For most of my boyhood, my mother and her mother—an old, Polish woman barely bigger than a sparrow and about as restless—ruled our home. Life might have been different, of course, had my father lived. As it was, when my brother and I were eight and six, he died one April night, suddenly and suspiciously. My mother, she barely 33 and a widow now, was left to raise her two sons. This was Chicago, 1970.

When I look back, I see my mother as a woman who was loving and full of wit and humor, but often, too, she would be filled with melancholy and silence, reduced to sitting at the kitchen table, dealing herself endless hands of solitaire. Some years ago, I asked her what she felt that first night she was alone, the night after my father died. She looked at me and said, "I sat down at the kitchen table. I had put you and your brother to bed. And I remember as I sat there, all I could think was that your father was gone and I had to take care of you and your brother. That it was all up to me to raise you two guys." She paused. "And I just thought to myself: 'Nothing is going to stop me.'"

And nothing did stop her. My brother and I finished school, started our own lives. Built families.

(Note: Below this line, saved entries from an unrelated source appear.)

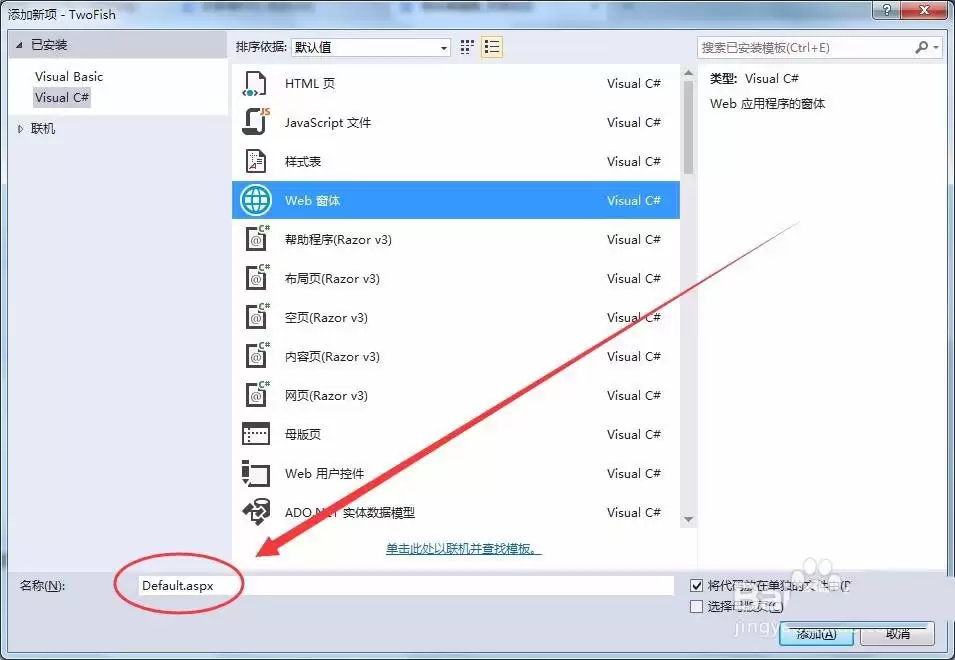Select the 母版页 master page template icon
Screen dimensions: 955x660
(x=255, y=434)
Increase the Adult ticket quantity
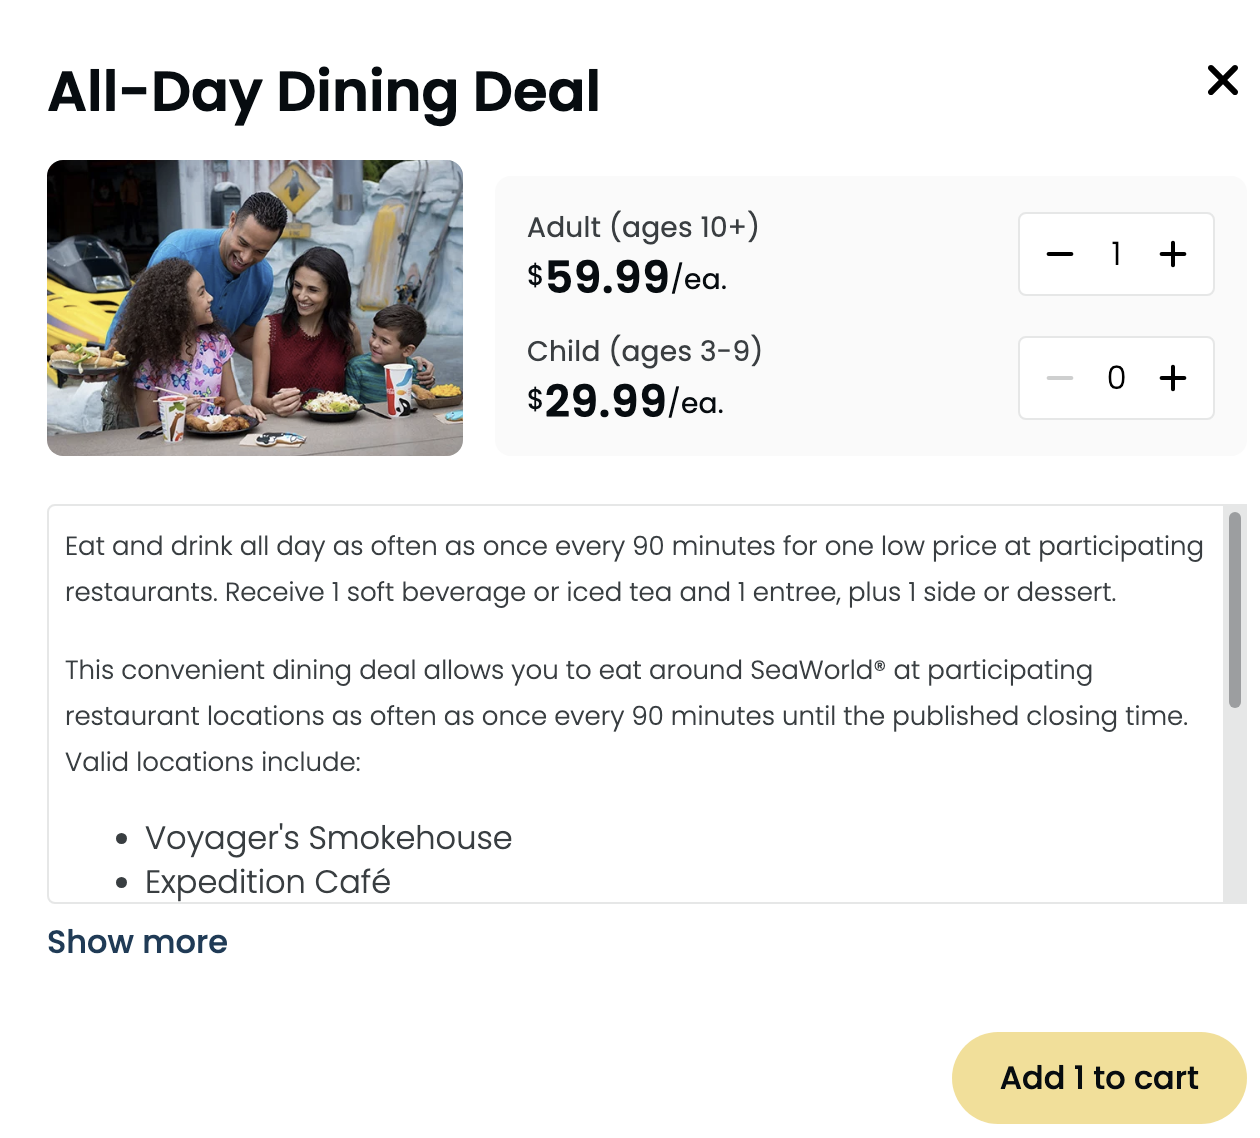The height and width of the screenshot is (1138, 1260). tap(1172, 254)
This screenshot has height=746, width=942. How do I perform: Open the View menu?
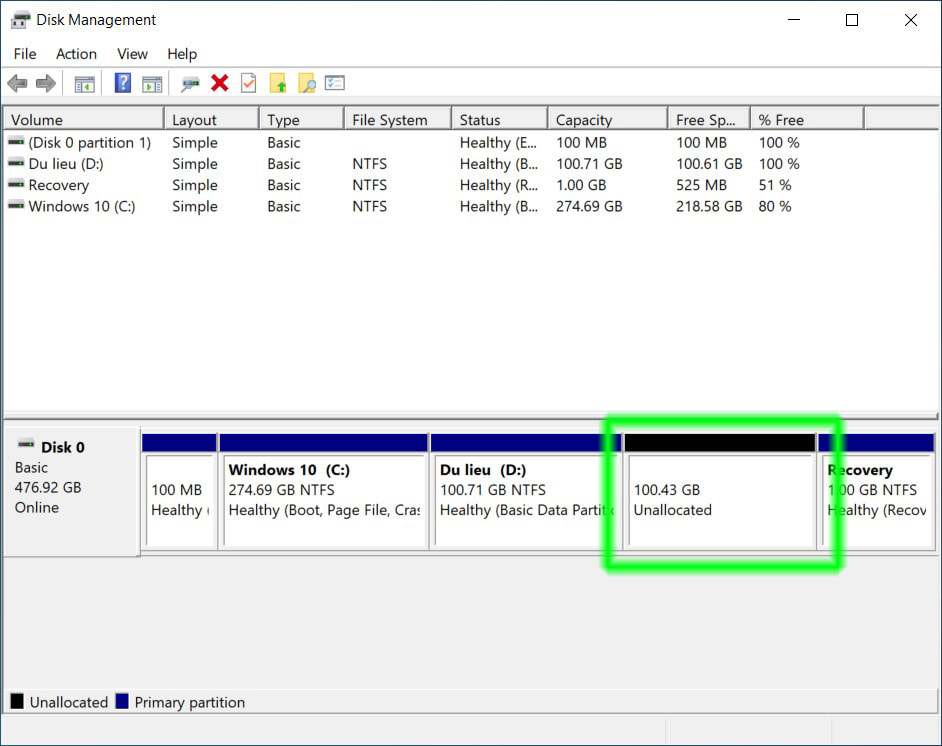tap(131, 54)

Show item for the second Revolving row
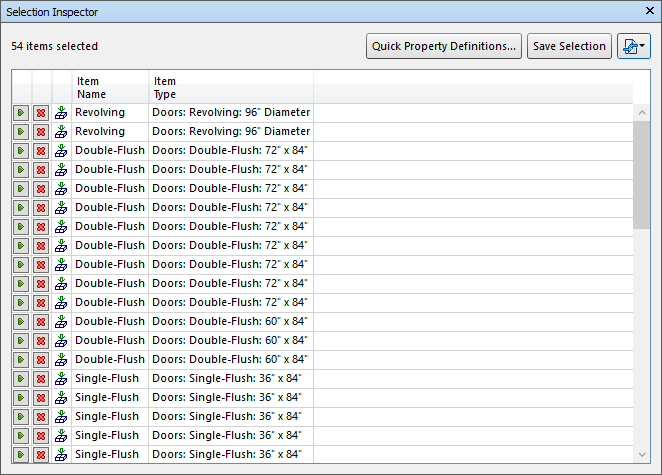(21, 132)
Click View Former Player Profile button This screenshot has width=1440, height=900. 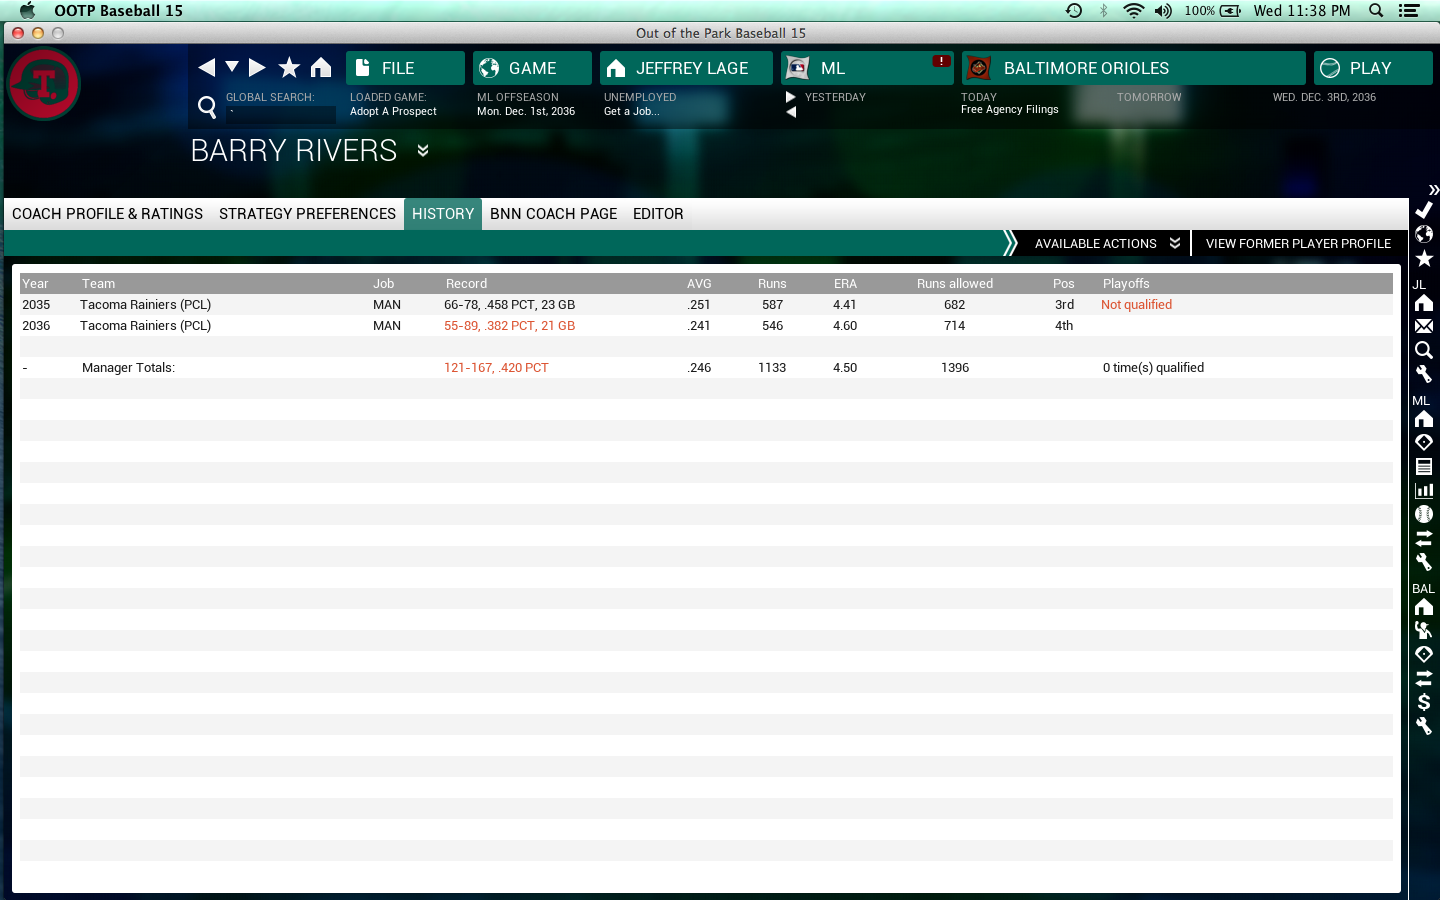point(1297,243)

I would be less than honest, however, if I did not say that as I entered the world of work, of a life outside of my boyhood home and the matriarchy's orbit, I always felt something was stopping me. I always felt incomplete—weak?—because I came to feel in my bones and my heart that I did not know the ways of men. That I didn't "speak" men. For years, I felt alone. Isolated. Unable to belong. At the root of it, I always believed that having been raised by a single mother, I was not socialized in the ways of men (whatever that means).